Subsequent to the end of the quarter, Bonterra completed a renewal of its reserve-based bank credit facility with a total borrowing base of $110 million (the "Bank Facility"). As at March 31, 2024, $38.7 million was drawn on the Bank Facility, which is available on a revolving basis through April 30, 2025, with bi-annual borrowing base redeterminations and a term maturity of April 30, 2026.


 1 Comprised of 160 bbls per day of light crude oil and NGLs and 1,020 mcf per day of conventional natural gas.

Delivering Solid Financial Performance

With higher value light oil and liquids production representing 87 percent of the Company's total realized oil and gas sales in the first quarter, Bonterra remains less impacted by the persistent downward pricing pressure on natural gas. Benchmark oil prices did soften and differentials widened significantly in Q1 2024 relative to both the previous quarter, and the same quarter in 2023. In addition to lower commodity prices quarter-over-quarter, the Company was impacted by increased production costs of $17.98 per BOE. While budgeted, these higher costs are associated with more service rig costs and other repairs following fewer wells being worked over in Q4 2023, increased field labour costs due to the higher field activity, and increased carbon taxes. While production costs were in line with guidance, the combination of lower pricing and higher costs resulted in field and cash netbacks1 averaging $28.45 and $20.91 per BOE, respectively, with first quarter 2024 funds flow totaling $27.0 million ($0.72 per fully diluted share) and net earnings remaining positive at $848 thousand, or $0.02 per diluted share.

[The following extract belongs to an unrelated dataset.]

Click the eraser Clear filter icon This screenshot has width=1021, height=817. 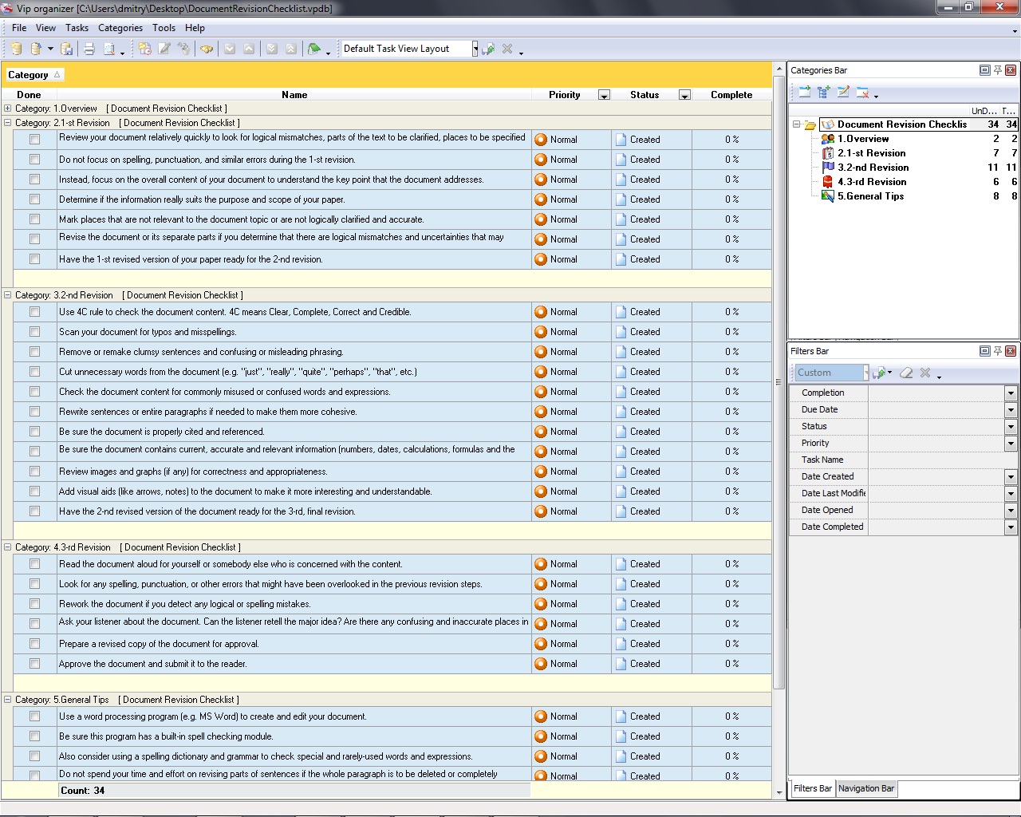coord(906,373)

Disciplined Q1 Capital Program Expected to Drive Q2 2024 Volumes

Bonterra invested capital expenditures of $32.9 million in Q1 2024, lower than the $60.2 million invested in Q1 2023. Capital was allocated approximately $27.0 million to the drilling of 11 gross (10.5 net) operated wells and the completion, equip and tie-in of 11 gross (10.0 net) operated wells, of which four gross (3.6 net) were drilled in Q4 2023. The Company placed the remaining four gross (4.0 net) operated wells on production early in the second quarter of 2024. An additional $5.9 million was directed to land and lease, infrastructure, recompletions, and non-operated capital programs.

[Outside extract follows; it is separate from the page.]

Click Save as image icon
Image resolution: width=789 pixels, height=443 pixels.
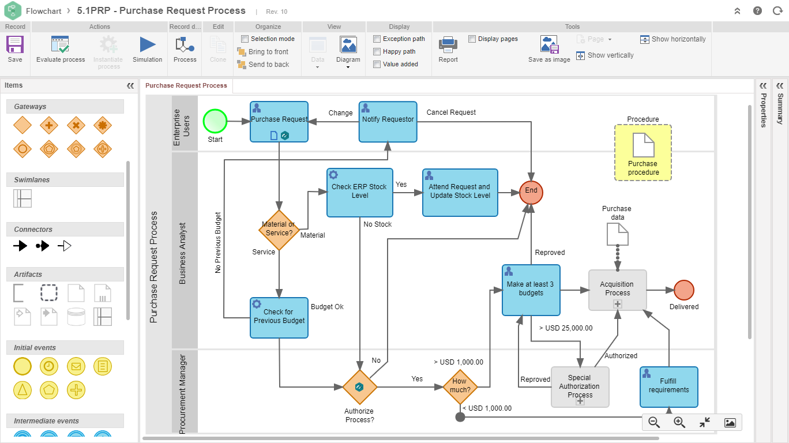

Strategic Charlie Lake Acquisition Supports Organic Growth

Bonterra's strategic Charlie Lake position represents a meaningful growth asset in a substantially de-risked and highly economic light oil play. It integrates seamlessly with the Company's established Cardium assets and cash flow profile, while serving as an ideal complement to its emerging Montney resource play. Bonterra has now established meaningful positions in two of North America's top trending economic plays, and created a foundation that supports sustained long-term growth and free funds flow generation.

With extensive operational expertise and a solid track record of successful execution in the Cardium, Bonterra's technical team intends to leverage that accumulated knowledge to enhance and optimize the development of the Charlie Lake asset. A five-well Charlie Lake development drilling program is expected to commence in the second quarter, with one of those wells being drilled but uncompleted. Bonterra anticipates Charlie Lake production will reach 6,000 BOE per day by 2026 and can be maintained for over a decade, based on conservative estimates of the identified drilling inventory.

See the Company's press release dated March 4, 2024 for additional details.



  Non-IFRS measure.  See advisories later in this press release

First Montney Well Brought on Production Sets Stage for Second Drill

Bonterra's Montney asset is located north of Grand Prairie, Alberta (Valhalla), on a contiguous 47 sections (30,080 acres) of land with 100 percent working interest. The Company's first Montney test well at 04-03-074-6W6 was drilled and completed under budget in the fourth quarter of 2023, further expanding Bonterra's potential drilling inventory. With the successful negotiation of a processing agreement and natural gas egress secured through third party infrastructure, the Montney well was tied-in and is being brought on production in the second quarter of 2024.  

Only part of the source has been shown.